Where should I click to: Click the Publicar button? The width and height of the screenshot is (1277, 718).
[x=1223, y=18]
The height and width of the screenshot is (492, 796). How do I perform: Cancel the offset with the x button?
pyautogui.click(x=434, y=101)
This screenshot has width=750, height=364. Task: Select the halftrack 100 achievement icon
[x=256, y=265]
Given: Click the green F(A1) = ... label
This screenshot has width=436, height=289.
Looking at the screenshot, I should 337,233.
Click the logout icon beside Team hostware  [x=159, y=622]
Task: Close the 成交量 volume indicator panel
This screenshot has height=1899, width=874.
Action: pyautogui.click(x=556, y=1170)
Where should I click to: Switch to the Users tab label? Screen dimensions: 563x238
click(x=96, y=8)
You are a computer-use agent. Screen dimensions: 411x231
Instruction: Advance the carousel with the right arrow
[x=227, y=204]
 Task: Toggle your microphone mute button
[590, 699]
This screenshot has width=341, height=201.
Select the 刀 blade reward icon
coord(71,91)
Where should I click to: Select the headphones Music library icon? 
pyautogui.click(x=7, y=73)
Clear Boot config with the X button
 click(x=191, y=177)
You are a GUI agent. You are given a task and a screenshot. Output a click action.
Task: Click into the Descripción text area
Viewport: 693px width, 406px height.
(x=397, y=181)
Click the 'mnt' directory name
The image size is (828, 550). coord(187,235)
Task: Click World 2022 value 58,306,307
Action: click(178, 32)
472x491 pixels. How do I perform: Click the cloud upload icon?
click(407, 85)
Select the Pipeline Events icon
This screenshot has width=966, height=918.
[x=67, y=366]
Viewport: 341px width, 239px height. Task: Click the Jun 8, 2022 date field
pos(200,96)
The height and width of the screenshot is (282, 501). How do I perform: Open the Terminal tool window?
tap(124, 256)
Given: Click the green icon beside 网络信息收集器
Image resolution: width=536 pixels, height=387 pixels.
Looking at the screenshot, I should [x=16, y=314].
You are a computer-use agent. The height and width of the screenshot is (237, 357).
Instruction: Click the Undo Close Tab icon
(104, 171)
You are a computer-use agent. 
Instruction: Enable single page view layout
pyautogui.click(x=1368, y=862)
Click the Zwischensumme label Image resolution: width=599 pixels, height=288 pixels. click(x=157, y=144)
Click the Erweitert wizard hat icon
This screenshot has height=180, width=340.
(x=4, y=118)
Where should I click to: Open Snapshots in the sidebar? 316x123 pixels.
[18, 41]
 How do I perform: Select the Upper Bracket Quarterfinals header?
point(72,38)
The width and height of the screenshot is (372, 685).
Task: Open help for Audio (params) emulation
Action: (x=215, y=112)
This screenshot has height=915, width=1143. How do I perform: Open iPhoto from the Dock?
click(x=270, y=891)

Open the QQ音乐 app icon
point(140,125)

--- WORK ORDER ---
Return exactly the lines from the one containing "This screenshot has width=966, height=918." to the last line of the data, and nothing more.

--- RESPONSE AREA ---
This screenshot has width=966, height=918.
[x=67, y=366]
Viewport: 341px width, 239px height. Task: Click the Jun 8, 2022 date field
pos(200,96)
The height and width of the screenshot is (282, 501). How do I perform: Open the Terminal tool window?
tap(124, 256)
Given: Click the green icon beside 网络信息收集器
Image resolution: width=536 pixels, height=387 pixels.
Looking at the screenshot, I should [x=16, y=314].
You are a computer-use agent. The height and width of the screenshot is (237, 357).
Instruction: Click the Undo Close Tab icon
(104, 171)
You are a computer-use agent. 
Instruction: Enable single page view layout
pyautogui.click(x=1368, y=862)
Click the Zwischensumme label Image resolution: width=599 pixels, height=288 pixels. click(x=157, y=144)
Click the Erweitert wizard hat icon
This screenshot has height=180, width=340.
(x=4, y=118)
Where should I click to: Open Snapshots in the sidebar? 316x123 pixels.
[18, 41]
 How do I perform: Select the Upper Bracket Quarterfinals header?
point(72,38)
The width and height of the screenshot is (372, 685).
Task: Open help for Audio (params) emulation
Action: (x=215, y=112)
This screenshot has height=915, width=1143. How do I perform: Open iPhoto from the Dock?
click(x=270, y=891)

Open the QQ音乐 app icon
point(140,125)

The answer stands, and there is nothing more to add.